Task |
Of the lines in the data below, write out exactly those from the one holding "Autentificare (576, 27)" through the one holding "30 (89, 668)", both included.

(Stored data)
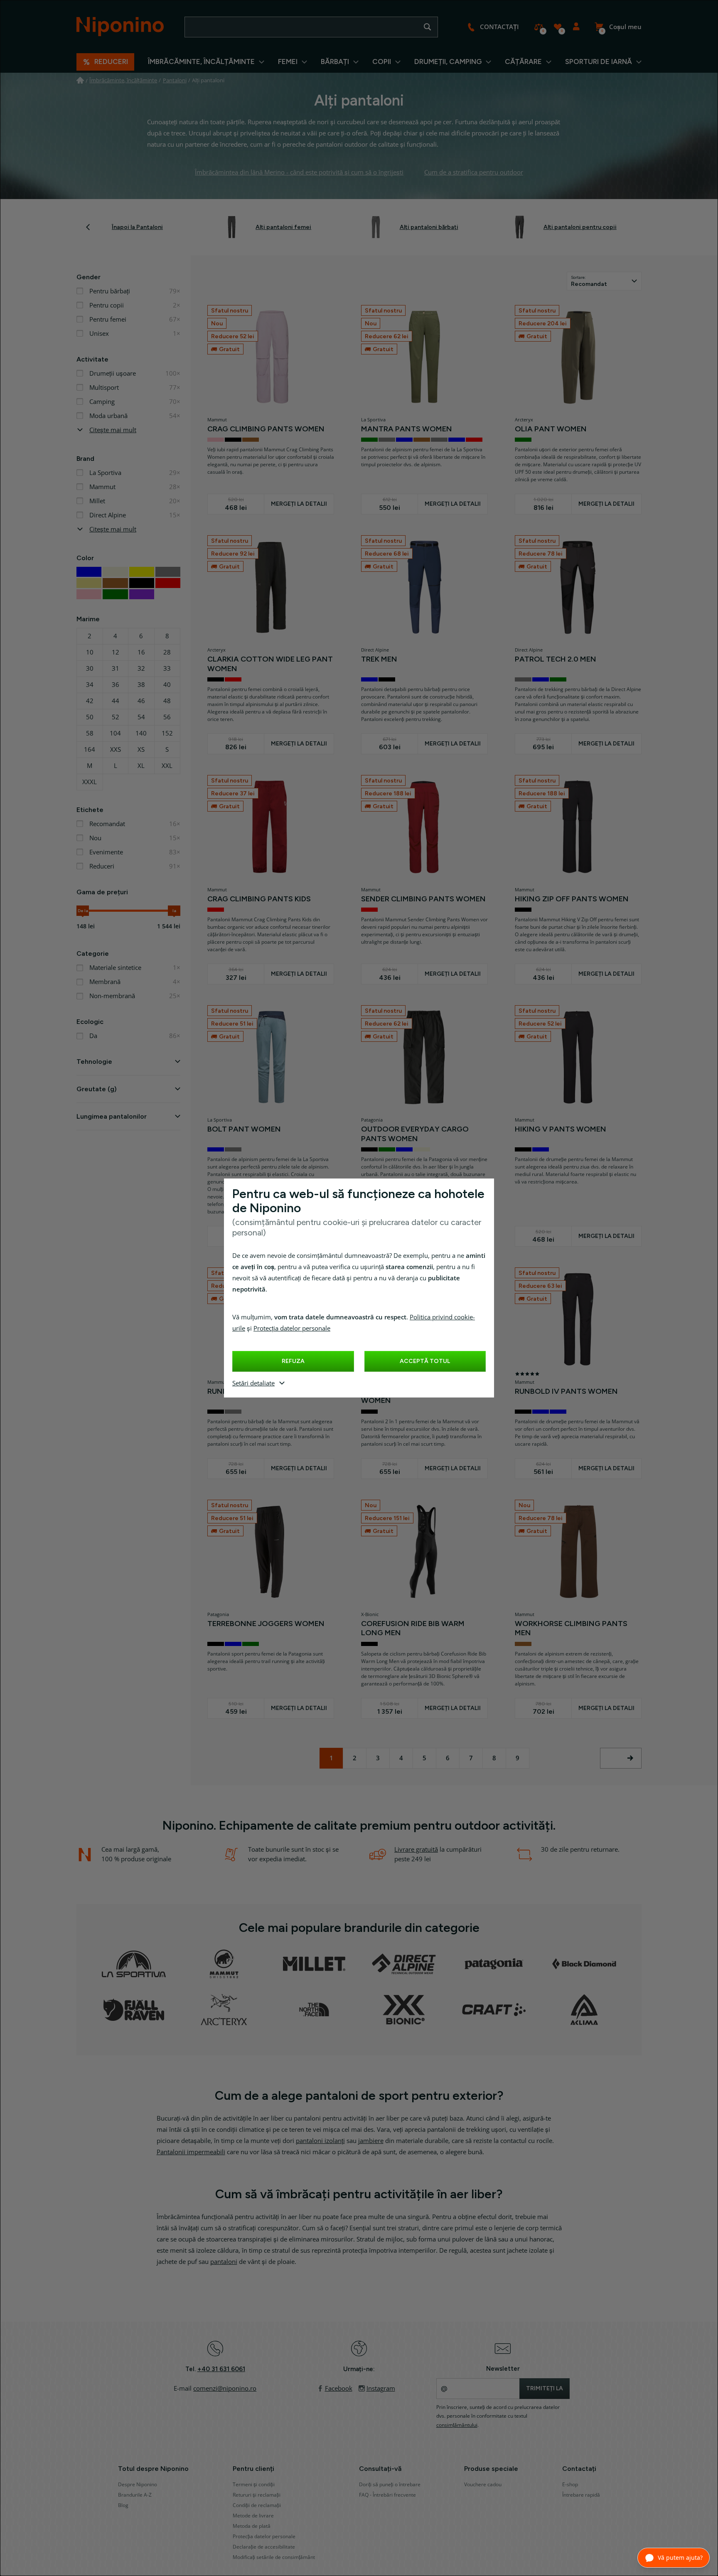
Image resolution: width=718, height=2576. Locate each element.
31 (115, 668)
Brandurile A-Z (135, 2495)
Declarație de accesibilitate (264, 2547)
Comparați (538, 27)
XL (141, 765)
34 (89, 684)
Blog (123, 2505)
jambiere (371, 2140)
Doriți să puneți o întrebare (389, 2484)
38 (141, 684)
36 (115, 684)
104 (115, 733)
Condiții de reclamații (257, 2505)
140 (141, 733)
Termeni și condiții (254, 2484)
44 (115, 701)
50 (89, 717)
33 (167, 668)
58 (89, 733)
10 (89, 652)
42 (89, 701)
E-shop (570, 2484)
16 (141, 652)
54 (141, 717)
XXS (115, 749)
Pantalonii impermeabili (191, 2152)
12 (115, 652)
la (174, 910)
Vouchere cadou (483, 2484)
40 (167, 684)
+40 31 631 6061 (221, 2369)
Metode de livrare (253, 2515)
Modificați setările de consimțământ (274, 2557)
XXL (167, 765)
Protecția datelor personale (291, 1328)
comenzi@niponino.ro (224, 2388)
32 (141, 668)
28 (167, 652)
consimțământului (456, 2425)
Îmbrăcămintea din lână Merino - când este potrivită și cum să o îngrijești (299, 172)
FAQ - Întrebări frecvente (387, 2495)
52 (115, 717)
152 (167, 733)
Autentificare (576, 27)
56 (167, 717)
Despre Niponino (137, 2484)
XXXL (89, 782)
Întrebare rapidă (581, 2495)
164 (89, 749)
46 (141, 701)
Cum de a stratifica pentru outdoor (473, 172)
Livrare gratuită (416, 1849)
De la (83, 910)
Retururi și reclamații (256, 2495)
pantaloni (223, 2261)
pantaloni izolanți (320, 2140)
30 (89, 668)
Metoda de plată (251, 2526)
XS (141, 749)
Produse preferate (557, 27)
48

The completed task |
Autentificare (576, 27)
56 (167, 717)
Despre Niponino (137, 2484)
XXXL (89, 782)
Întrebare rapidă (581, 2495)
164 (89, 749)
46 (141, 701)
Cum de a stratifica pentru outdoor (473, 172)
Livrare gratuită (416, 1849)
De la (83, 910)
Retururi și reclamații (256, 2495)
pantaloni (223, 2261)
pantaloni izolanți (320, 2140)
30 (89, 668)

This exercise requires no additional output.